金が含まれている割合が高いらしく、それはずしりと重い。
これがあれば、一週間は食っていける、と判断したチィは、それを与えられた衣類のポケットに突っ込んだ。
だが。
「おい、おちびさん……そろそろ体の様子を……」
男がいきなり入ってきて。チィを見て固まった。
やばい。
見つかった。
チィの血の気はひき、しかし彼女は離れしていた。
そのため何をしたかと思えば、すぐさま男の脇をすり抜けて、逃げ出そうとしたのである。

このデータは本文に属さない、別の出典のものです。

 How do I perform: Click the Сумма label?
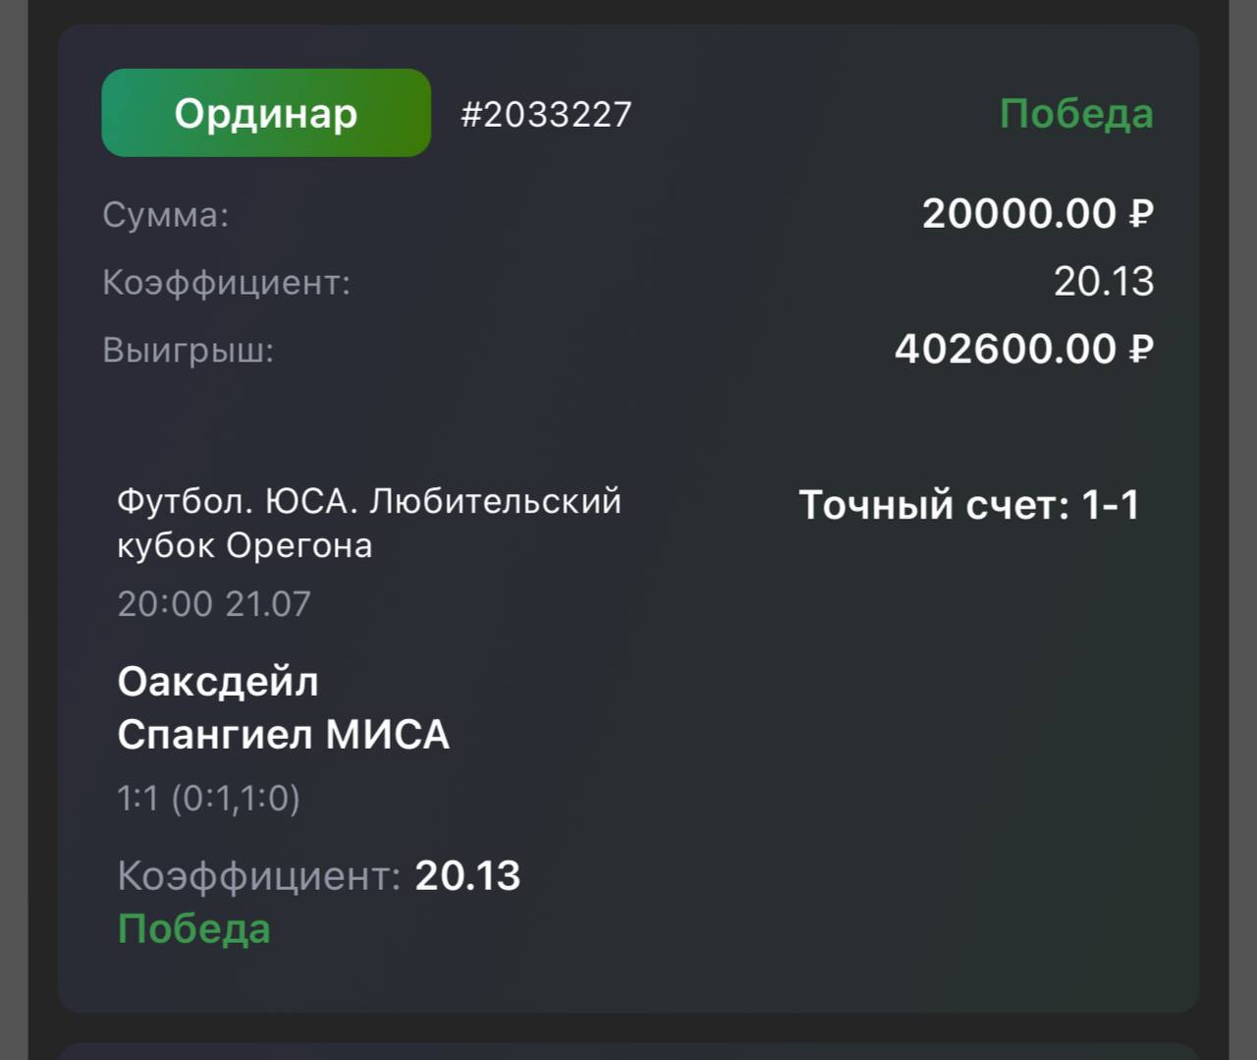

脇を通ったチィを見た男が、はっとしてすぐに、追いかけてくる。
「待つんだ!」
待ってたまるか。こちらは命あっての物種だ!
チィは内心でそんな事を思いながら、全速力で走った。
しかし、食って寝てしかしていない、怪我人の体では、きりが知れていた。
まして、あれだけの重傷の後だ。
普段の半分以下しか、本領を発揮できない。
更に運が悪く、チィはこの建物の造りを知らなかった。
そのため、男にいつの間にか、行き止まりまで追い込まれていた。
絶体絶命、とチィが唇を引き結んだ時だ。
男がチィの肩を掴むほど近付き、実際に掴んで、怒鳴った。
「あんな怪我をしていたんだから、もっと大人しくしていろ!」
叱られたわけである。
その予想外の事に、チィは数秒黙り、男はチィの胸ポケットの、飾り物に気付いた。
「これは……」
終わった。
チィは子供たちに、内心でお別を告げた。
俺は生きては戻れない……死んでも戻れないわけだが。
「……ちょっとこっちに来るんだ」
そう言った男が、体力不足でふらふらとする彼女を、当たり前のように抱きかかえ、歩き出す。
なんで怒らないんだ。
チィからすれば訳が分からなかったが、男からすれば理由のある態度のようだった。
そして彼女は、先ほどの部屋に連れ戻されて、問いかけられた。
「いつもこんな事をしているのか?」
嘘を言ったら最後、もっとひどい目に合うかもしれない。チィはそんな判断をして、こくりと頷いた。
「普段はどんな事をしているんだ」
男の問いかけに、チィは正直に口を開いた。